CSR-1 is the MCA registration that qualifies a Trust, Society, or Section 8 Company to receive CSR funds from any eligible company — and yes, it is mandatory since April 2021. Under the revised July 2025 rules, only organisations with a valid post-amendment registration number are eligible to receive fresh CSR funding from new corporate partners.

Q4. What happens to unspent CSR funds at the end of the financial year?

Unspent funds tied to ongoing multi-year projects must be deposited into a separate CSR unspent account within 30 days of the financial year ending, and utilised within three years. If unused beyond that window, the amount must be transferred to a Schedule VII fund such as the PM National Relief Fund — and companies that fail to comply face penalties of up to ₹1 crore.

Q5. Which sectors receive the most CSR funding in India right now?

Healthcare and sanitation (38.4%), education (32.4%), and rural development (6.9%) together absorb over 75 percent of all CSR spending. Environmental sustainability is the fastest-growing category — up 54 percent year-on-year in FY 2023–24 — while livelihoods and skill development remain chronically underfunded relative to their potential impact.

Q6. Why do Aspirational Districts receive so little CSR money despite high development needs?

CSR funding naturally concentrates where companies are headquartered — Maharashtra alone receives about 18 percent of total national CSR spend, and five states account for nearly half.
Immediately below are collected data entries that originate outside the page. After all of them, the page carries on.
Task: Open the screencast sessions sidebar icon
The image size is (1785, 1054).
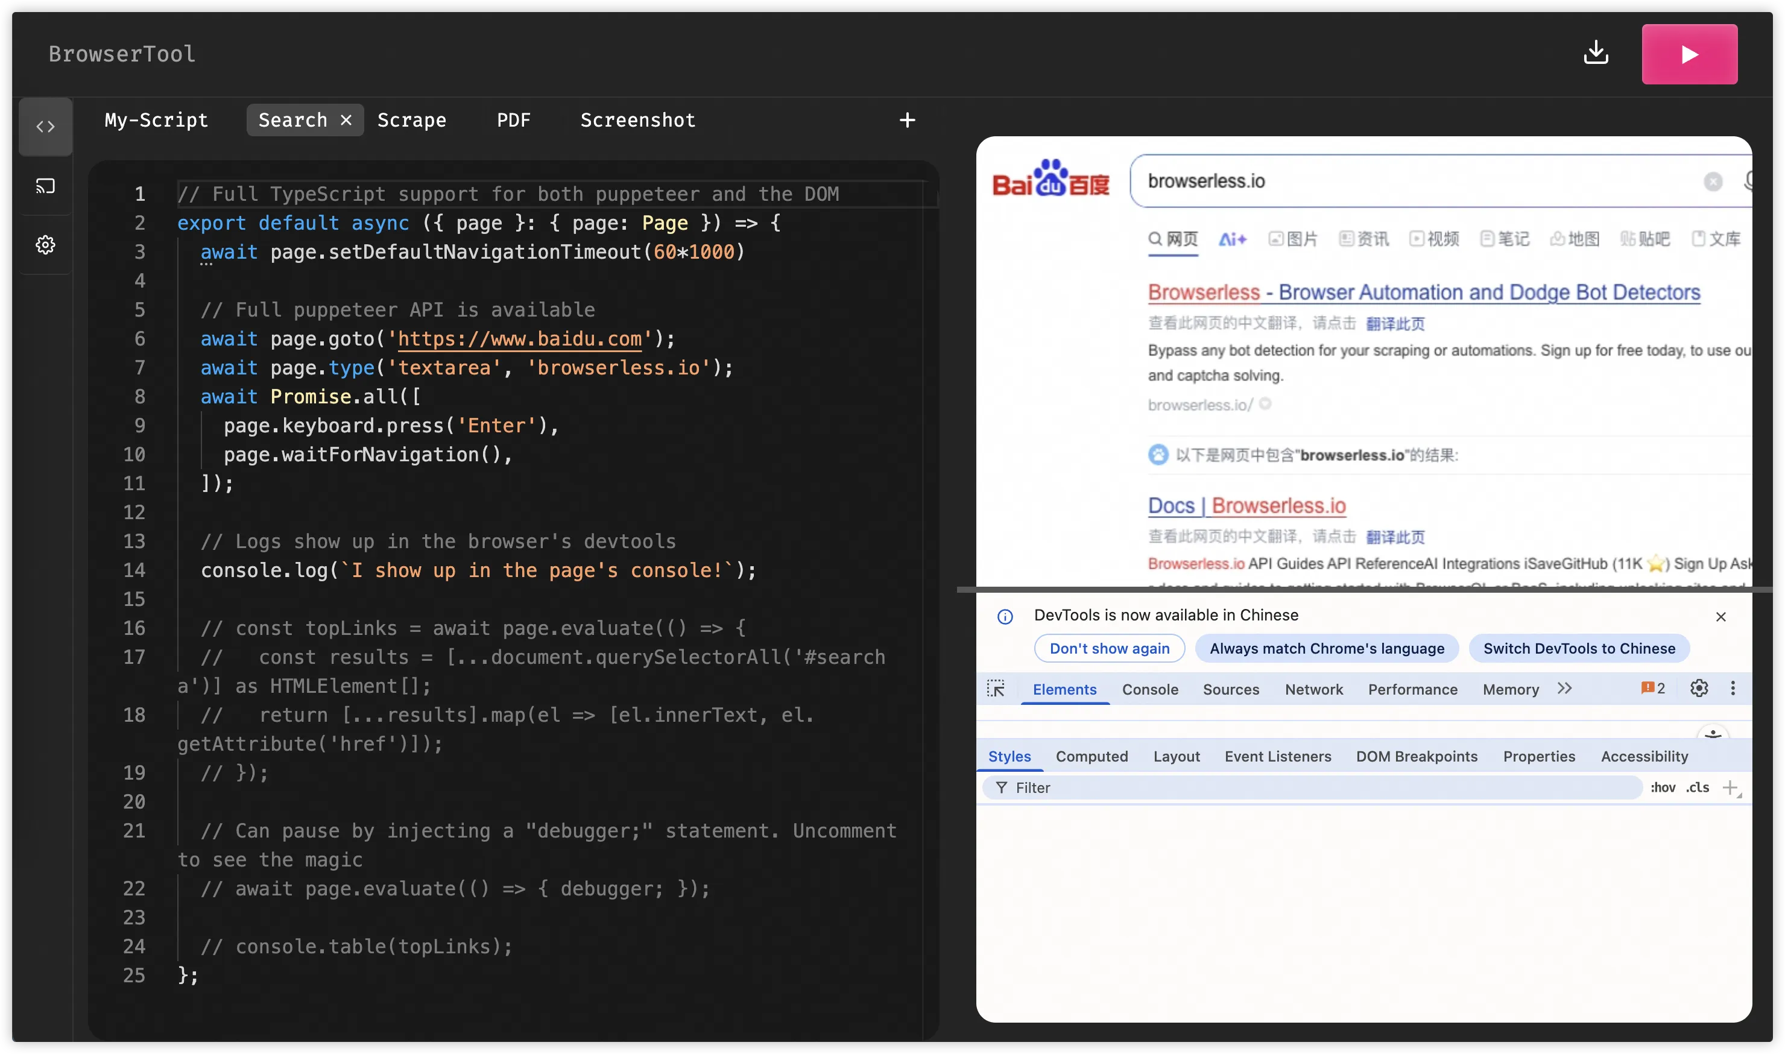Action: [x=45, y=186]
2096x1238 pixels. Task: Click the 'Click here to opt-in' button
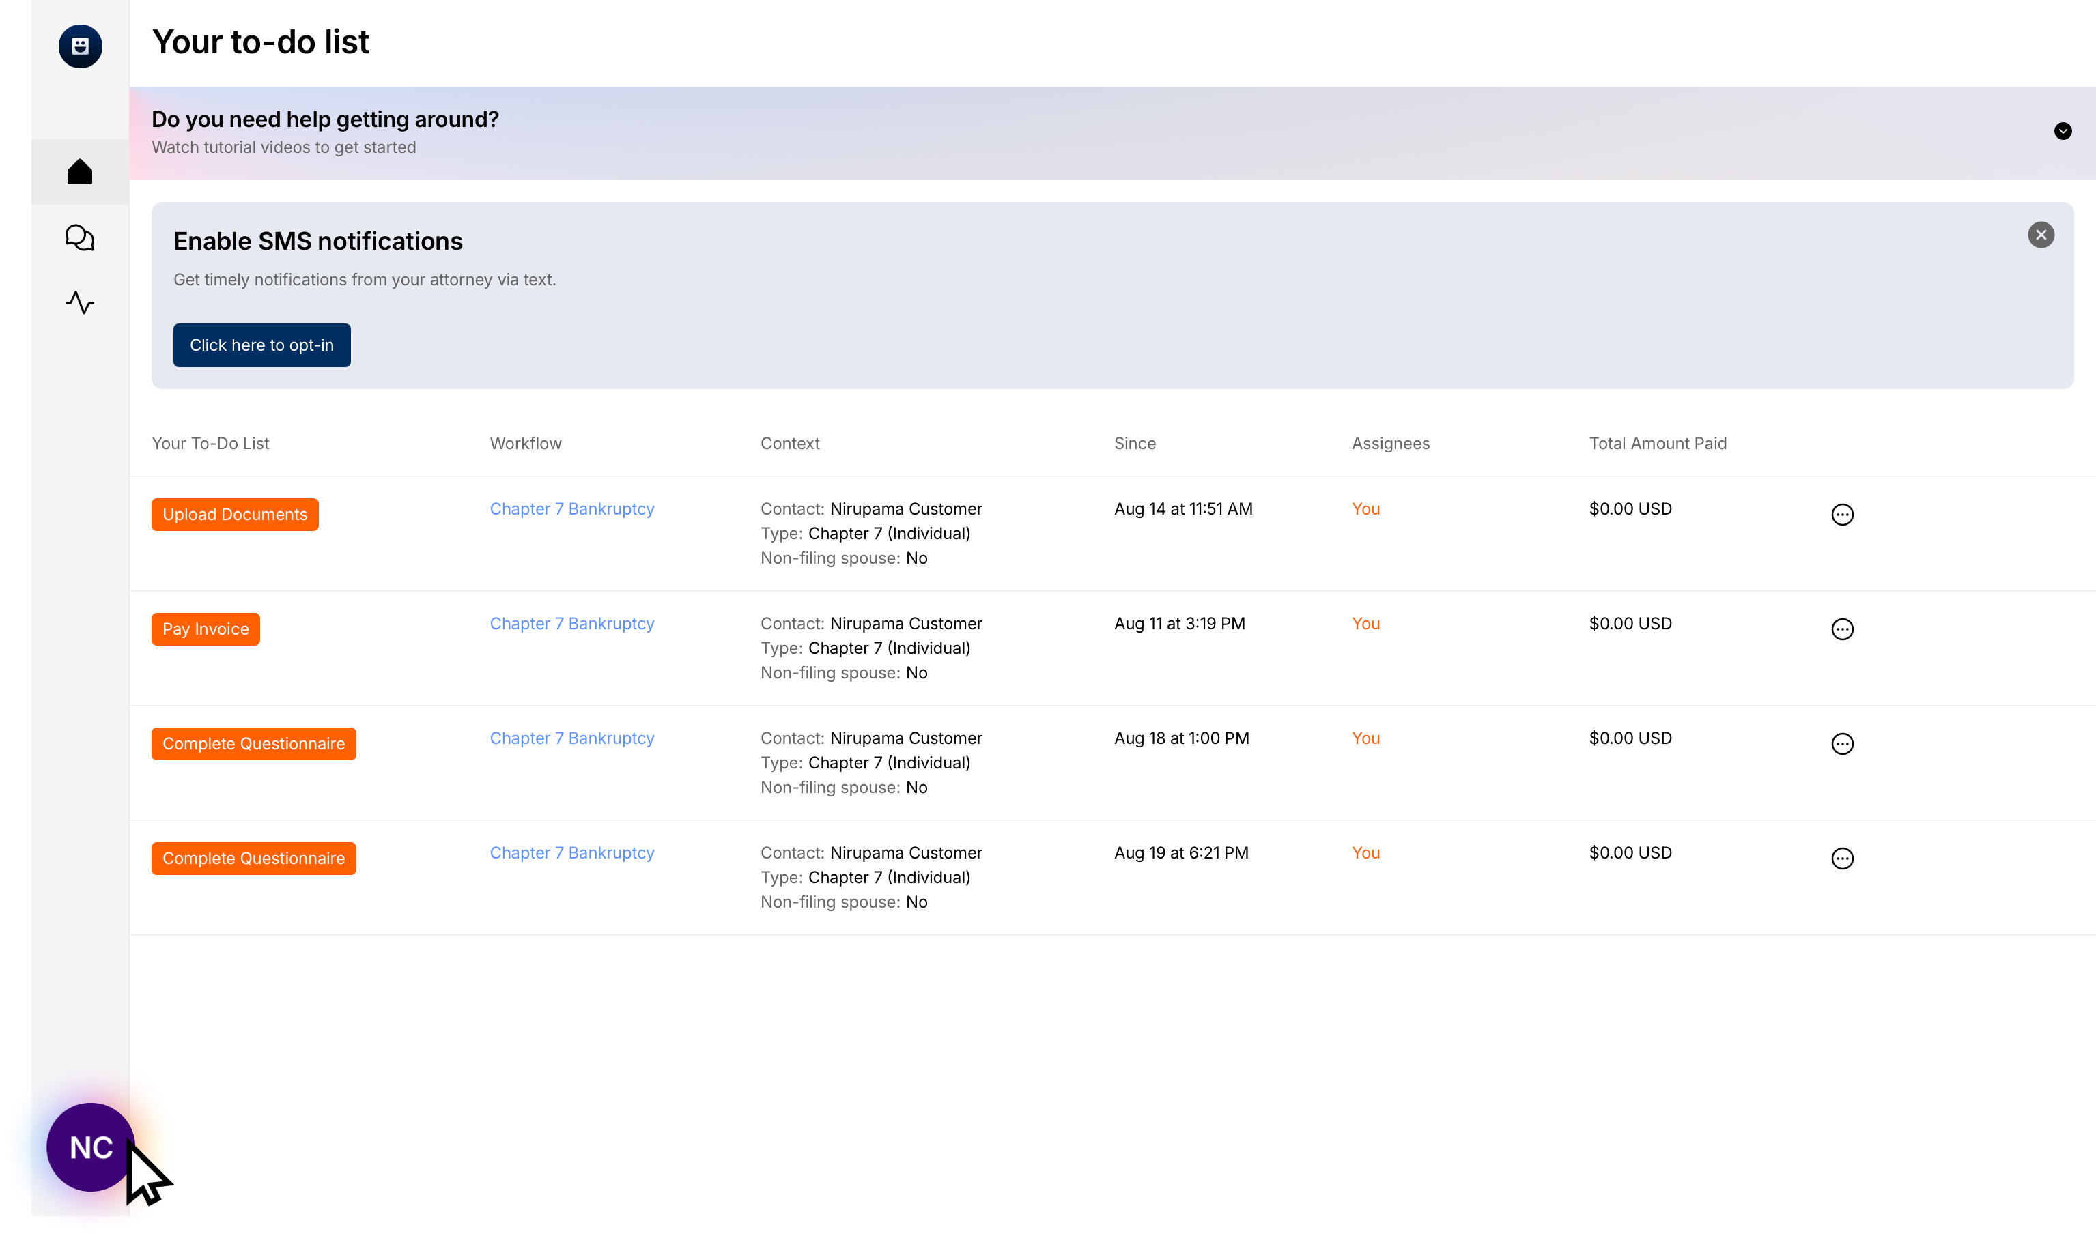tap(262, 345)
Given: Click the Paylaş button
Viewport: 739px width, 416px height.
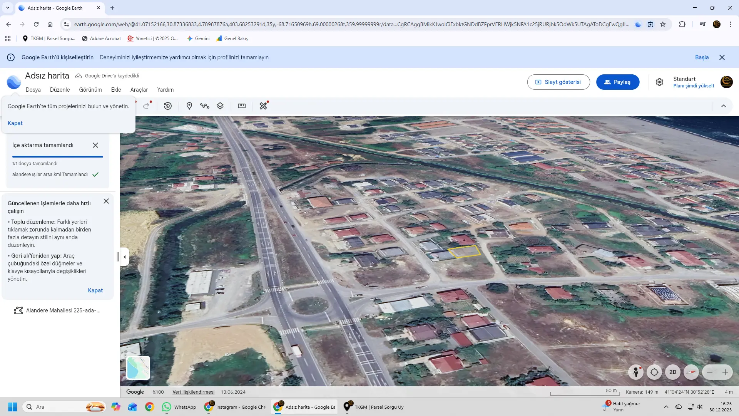Looking at the screenshot, I should (x=617, y=82).
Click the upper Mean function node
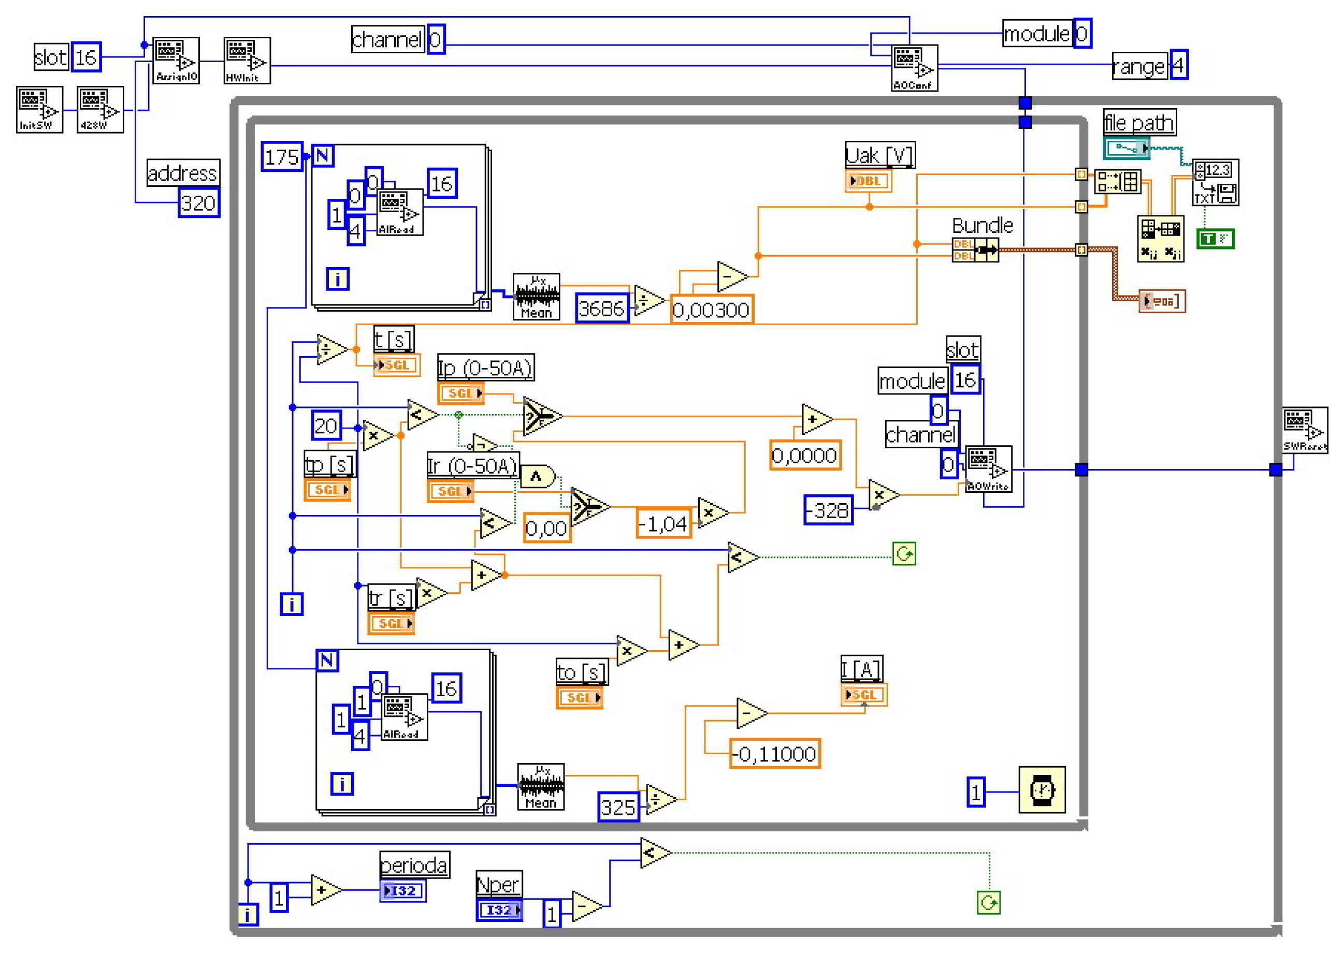The image size is (1343, 953). point(536,297)
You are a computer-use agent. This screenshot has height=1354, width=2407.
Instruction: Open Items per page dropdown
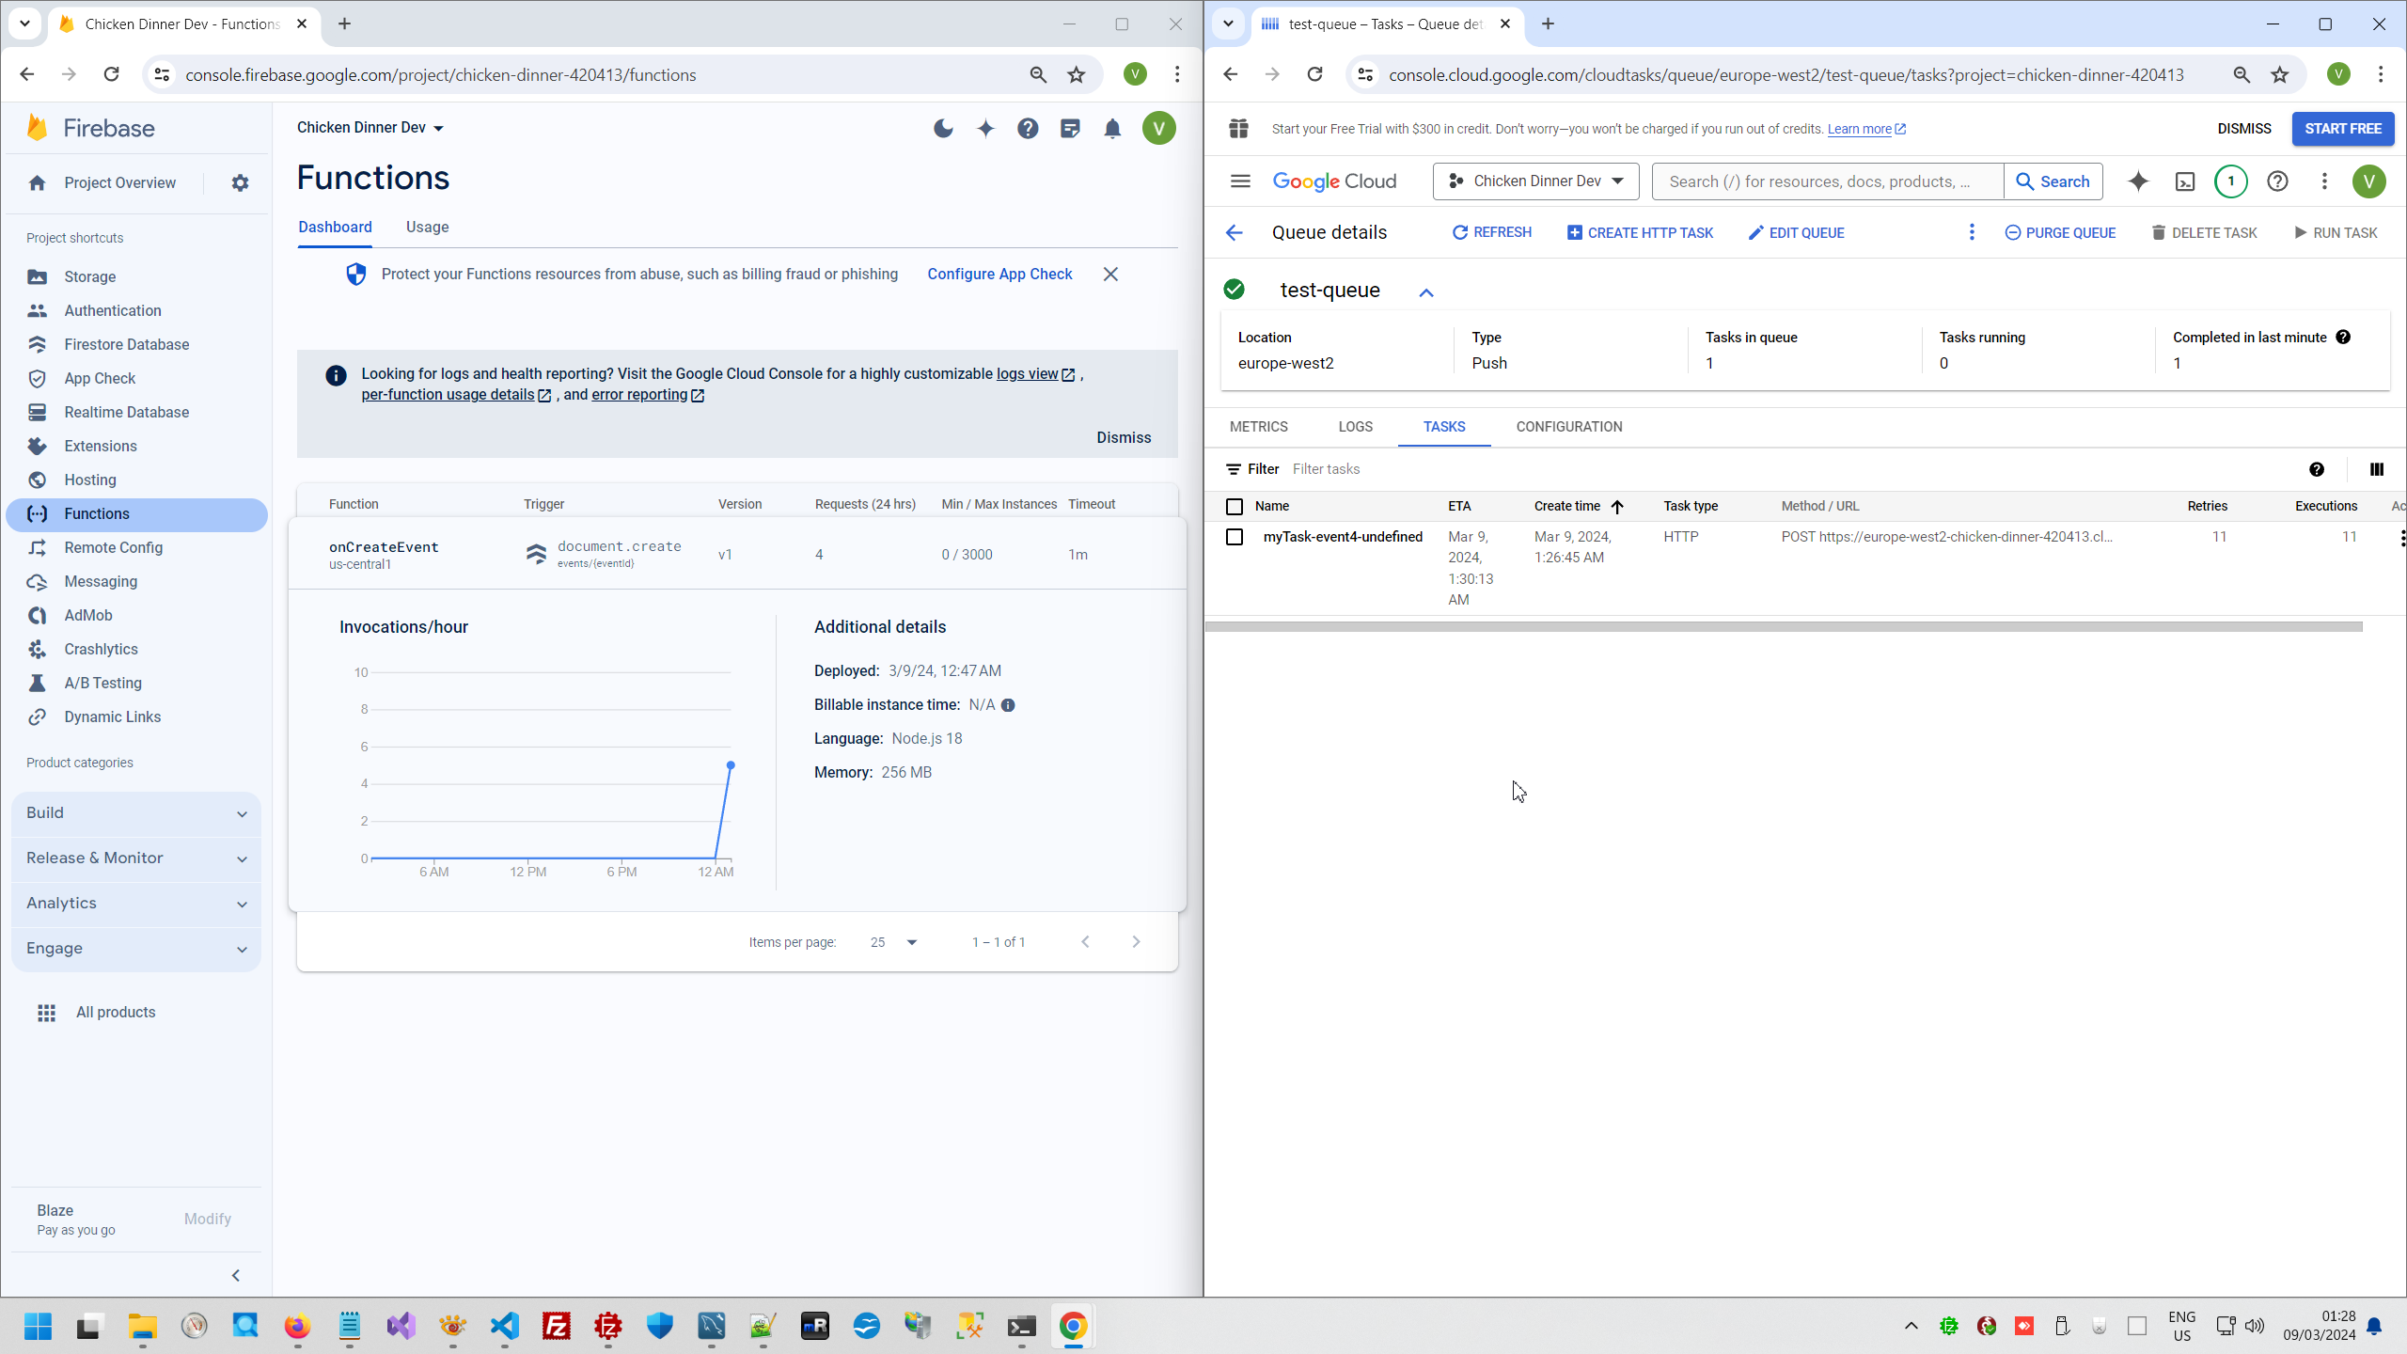click(x=893, y=942)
NITI Aayog's 112 Aspirational Districts and 500 Aspirational Blocks collectively receive only 2–4.5 percent of national CSR funds, a gap that was the central focus of the 17th India CSR Summit in January 2026.

Q7. How can an NGO successfully access CSR funding in India?

Start with non-negotiable compliance — 12A, 80G, updated CSR-1 registration, and NGO DARPAN. Then research corporate partners whose stated CSR priorities and geographies align with your work, and submit a proposal that maps your outcomes to Schedule VII with verifiable cost-per-beneficiary data rather than generic impact language.

Q8. What is "catalytic CSR" and why is it gaining traction in 2025–26?

Catalytic CSR treats a portion of the 2 percent mandate as risk capital — funding high-potential innovations in underfunded areas that government budgets cannot reach, then using successful pilots to advocate for government scaling. Cisco India's Harish Krishnan put it plainly in the Dus Spoke report: "Some portion of CSR funds should also be viewed as risk capital and catalytic capital."

Q9. How is technology changing the way CSR impact is tracked?

Adoption of digital CSR monitoring tools — AI dashboards, IoT sensors, satellite analytics, and blockchain verification — grew by over 300 percent in two years, driven by BRSR reporting demands. The December 2025 Drishti IAS editorial specifically recommended satellite monitoring and blockchain as standard tools for tracking rural infrastructure CSR projects in real time.

Q10. What does Viksit Bharat 2047 mean for CSR strategy?

Viksit Bharat 2047 — India's ambition to be a fully developed nation by independence's centenary — has become the dominant policy frame for CSR investment in 2025–26, replacing the SDGs as the primary alignment language. NGO proposals and corporate programmes that explicitly anchor outcomes to its pillars — rural growth, digital inclusion, health, climate resilience — are resonating with CSR decision-makers far more than generic social impact framing.